◆ Exercise details: Could you return the part of the cross-validation excerpt that starts at "Simple validation#" and ends at "documentation for more details.", copied word for word?

──────── Source excerpt ────────

We can see that model is not able to capture the underlying trend in the data. We will now use cross-validation techniques to find the order of the polynomial.

Simple validation#

For performing simple cross-validation, data needs to be split into two parts - training and testing. To do this, train_test_split method from scikit-learn will be used. Read the documentation for more details.

Below block of code splits the data into two parts, performs simple cross validation by fitting polynomial of various orders and calculates normalized RMSE. Finally, it plots the variation of NRMSE with respect to order of polynomial. Read comments in the code for more details.

from scimlstudio.utils import evaluate_scalar
from sklearn.model_selection import train_test_split

# Creating a list which contains orders
orders = [i for i in range(1, 16)]

# Spliting the data into two parts
# Data is split into 75% training and 25% testing
# Note: random_state fixes the seed, so the results are same everytime
xtrain, xtest, ytrain, ytest = train_test_split(x.numpy(force=True), y.numpy(force=True), test_size=0.25, random_state=5)

# Initializing normalized RMSE list
test_metric = []

for order in orders:

    # Fit a particular order of polynomial
    model = Polynomial(
        xtrain = torch.from_numpy(xtrain).to(**args).reshape(-1,1),
        ytrain = torch.from_numpy(ytrain).to(**args).reshape(-1,1),
        order = int(order)
    )

    model.fit()
    
    # Get the prediction at testing points
    ytest_pred = model.predict(torch.from_numpy(xtest).to(**args).reshape(-1,1))

    # Calculate normalized rmse for testing prediction
    nrmse = evaluate_scalar(torch.from_numpy(ytest).to(**args), ytest_pred.reshape(-1,), metric="nrmse")

    test_metric.append(nrmse)

# Plotting the NRMSE
plt.scatter(orders, test_metric, c="k", label="Testing")
plt.xlim((orders[0], orders[-1]))
plt.xlabel("Order of polymomial", fontsize=14)
plt.ylabel("Normalized RMSE", fontsize=14)
plt.yscale("log")
plt.legend()
plt.grid()
_ = plt.title("Variation of NRMSE with order".format(order), fontsize=15)

_images/5624b2f96fe038e60341075e6c1c6be6c6021d340033c4ed6d40ae9b0cb9ab79.png

From the above graph, order = 9 gives the least nrmse. Below block of code fits polynomial of order 9 to data and plots it. Feel free to change the order and see what happens to the fit.

# initialize the polynomial model
model = Polynomial(
    xtrain=x.reshape(-1,1), 
    ytrain=y.reshape(-1,1), 
    order=9
)

w = model.fit() # fit the model

xtest = torch.linspace(xlower, xupper, 100, **args) # Test input values

ypred = model.predict(xtest.reshape(-1,1)) # Prediction

# Plotting the predicted values and data
plt.scatter(x.numpy(force=True), y.numpy(force=True), c="b", label="Training data")
plt.plot(xtest.numpy(force=True), ypred.numpy(force=True), "k", label="Fitted polynomial")
plt.xlim((xlower, xupper))
plt.xlabel("x", fontsize=14)
plt.ylabel("y", fontsize=14)

──────── Extracted records ────────

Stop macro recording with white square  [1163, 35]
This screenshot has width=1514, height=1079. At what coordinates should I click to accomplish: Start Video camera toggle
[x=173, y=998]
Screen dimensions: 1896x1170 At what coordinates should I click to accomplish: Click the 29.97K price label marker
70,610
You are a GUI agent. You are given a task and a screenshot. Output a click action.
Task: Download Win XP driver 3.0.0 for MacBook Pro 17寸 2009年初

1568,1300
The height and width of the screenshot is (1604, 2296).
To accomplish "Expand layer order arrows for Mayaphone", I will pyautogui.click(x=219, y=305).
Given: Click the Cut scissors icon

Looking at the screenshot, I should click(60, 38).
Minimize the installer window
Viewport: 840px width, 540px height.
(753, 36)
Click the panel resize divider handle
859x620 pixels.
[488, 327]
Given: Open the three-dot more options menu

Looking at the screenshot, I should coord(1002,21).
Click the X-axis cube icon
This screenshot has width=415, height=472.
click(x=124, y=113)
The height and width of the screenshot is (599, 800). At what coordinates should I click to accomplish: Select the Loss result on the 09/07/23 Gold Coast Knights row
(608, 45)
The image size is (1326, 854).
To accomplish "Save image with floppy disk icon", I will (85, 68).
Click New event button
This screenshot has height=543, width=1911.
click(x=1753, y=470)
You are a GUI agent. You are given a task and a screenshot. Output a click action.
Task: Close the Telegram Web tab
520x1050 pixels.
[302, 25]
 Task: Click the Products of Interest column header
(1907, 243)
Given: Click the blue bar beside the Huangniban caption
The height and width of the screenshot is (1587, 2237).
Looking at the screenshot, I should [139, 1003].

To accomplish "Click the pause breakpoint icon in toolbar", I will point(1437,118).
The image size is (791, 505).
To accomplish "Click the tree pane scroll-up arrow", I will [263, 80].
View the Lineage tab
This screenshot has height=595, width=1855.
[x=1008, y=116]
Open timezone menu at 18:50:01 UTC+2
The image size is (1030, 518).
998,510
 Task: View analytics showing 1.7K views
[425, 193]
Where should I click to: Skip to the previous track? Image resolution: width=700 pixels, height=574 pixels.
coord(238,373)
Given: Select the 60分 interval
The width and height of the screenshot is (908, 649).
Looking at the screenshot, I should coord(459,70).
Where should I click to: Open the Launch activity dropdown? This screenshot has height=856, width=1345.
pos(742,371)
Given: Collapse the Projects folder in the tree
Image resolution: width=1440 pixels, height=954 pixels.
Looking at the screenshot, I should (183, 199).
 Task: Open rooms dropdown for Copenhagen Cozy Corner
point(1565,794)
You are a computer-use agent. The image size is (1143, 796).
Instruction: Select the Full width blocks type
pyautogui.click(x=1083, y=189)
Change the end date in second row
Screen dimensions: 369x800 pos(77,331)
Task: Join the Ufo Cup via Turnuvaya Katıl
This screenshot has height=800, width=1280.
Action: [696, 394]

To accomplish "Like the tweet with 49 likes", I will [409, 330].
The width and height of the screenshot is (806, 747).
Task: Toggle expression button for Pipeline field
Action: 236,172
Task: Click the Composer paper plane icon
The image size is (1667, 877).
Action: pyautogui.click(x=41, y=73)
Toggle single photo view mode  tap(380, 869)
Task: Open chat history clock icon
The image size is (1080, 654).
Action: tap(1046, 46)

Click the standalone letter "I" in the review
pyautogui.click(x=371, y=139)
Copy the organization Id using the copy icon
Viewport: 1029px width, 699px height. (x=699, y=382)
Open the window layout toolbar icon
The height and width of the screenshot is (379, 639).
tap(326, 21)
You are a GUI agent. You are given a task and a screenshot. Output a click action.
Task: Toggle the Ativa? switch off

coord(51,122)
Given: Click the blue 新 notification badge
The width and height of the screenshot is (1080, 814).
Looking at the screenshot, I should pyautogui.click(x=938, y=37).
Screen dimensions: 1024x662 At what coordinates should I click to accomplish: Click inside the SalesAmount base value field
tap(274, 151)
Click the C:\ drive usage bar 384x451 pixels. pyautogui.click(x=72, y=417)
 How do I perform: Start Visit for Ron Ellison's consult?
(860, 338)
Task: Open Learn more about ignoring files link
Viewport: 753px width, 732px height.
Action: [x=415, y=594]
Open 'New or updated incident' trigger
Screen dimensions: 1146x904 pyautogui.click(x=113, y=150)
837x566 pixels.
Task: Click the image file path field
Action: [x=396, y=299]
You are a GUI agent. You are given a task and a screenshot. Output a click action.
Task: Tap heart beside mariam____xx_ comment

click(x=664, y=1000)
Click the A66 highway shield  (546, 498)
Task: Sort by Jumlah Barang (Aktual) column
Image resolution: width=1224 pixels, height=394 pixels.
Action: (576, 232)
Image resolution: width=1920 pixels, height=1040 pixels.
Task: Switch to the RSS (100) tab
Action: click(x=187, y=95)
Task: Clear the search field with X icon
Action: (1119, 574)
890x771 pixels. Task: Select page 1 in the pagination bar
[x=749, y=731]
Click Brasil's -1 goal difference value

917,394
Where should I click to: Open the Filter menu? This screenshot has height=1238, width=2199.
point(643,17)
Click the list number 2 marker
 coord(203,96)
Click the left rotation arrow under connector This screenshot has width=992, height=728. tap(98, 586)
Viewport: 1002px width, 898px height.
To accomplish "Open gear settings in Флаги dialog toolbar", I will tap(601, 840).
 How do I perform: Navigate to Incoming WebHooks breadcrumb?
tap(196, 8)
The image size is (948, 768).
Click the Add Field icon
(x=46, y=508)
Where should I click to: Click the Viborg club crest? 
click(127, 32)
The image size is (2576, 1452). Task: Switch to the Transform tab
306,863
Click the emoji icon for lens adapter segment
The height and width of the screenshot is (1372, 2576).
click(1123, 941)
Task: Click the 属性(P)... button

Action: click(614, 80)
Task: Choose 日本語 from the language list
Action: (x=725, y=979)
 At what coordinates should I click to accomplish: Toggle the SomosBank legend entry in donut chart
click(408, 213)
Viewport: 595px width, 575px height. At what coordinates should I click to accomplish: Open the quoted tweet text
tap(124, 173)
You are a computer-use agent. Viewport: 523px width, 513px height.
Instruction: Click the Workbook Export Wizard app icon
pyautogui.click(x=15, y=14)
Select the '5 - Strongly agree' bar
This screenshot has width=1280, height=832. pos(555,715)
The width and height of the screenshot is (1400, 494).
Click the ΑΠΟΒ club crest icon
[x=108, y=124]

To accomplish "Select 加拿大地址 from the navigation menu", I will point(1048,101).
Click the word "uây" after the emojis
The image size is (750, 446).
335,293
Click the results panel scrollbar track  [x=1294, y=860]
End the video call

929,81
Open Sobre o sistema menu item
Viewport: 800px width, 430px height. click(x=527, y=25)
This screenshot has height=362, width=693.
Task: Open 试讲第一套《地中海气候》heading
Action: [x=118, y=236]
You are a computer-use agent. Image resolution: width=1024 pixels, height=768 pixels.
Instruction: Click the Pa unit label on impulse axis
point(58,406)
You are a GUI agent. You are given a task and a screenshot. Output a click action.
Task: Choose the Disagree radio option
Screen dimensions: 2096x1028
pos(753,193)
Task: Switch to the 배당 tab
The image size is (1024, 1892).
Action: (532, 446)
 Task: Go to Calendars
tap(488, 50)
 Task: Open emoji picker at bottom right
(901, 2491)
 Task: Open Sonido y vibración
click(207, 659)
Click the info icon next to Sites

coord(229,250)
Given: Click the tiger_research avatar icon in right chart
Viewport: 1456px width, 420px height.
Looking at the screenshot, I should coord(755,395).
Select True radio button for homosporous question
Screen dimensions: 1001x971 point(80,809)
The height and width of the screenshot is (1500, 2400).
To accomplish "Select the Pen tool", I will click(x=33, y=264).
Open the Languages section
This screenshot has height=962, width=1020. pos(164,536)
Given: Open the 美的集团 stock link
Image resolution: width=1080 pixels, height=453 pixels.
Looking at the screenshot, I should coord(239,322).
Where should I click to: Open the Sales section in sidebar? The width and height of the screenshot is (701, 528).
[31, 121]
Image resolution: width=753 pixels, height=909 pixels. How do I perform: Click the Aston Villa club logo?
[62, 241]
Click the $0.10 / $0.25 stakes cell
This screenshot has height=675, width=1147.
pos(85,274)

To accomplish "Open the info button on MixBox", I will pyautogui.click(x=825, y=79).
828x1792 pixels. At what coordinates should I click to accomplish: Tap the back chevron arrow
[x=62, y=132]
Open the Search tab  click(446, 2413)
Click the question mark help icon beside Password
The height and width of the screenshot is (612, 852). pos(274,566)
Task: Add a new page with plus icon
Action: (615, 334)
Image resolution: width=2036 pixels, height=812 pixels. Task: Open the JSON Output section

────────

◆ Answer to this task:
Simple validation#

For performing simple cross-validation, data needs to be split into two parts - training and testing. To do this, train_test_split method from scikit-learn will be used. Read the documentation for more details.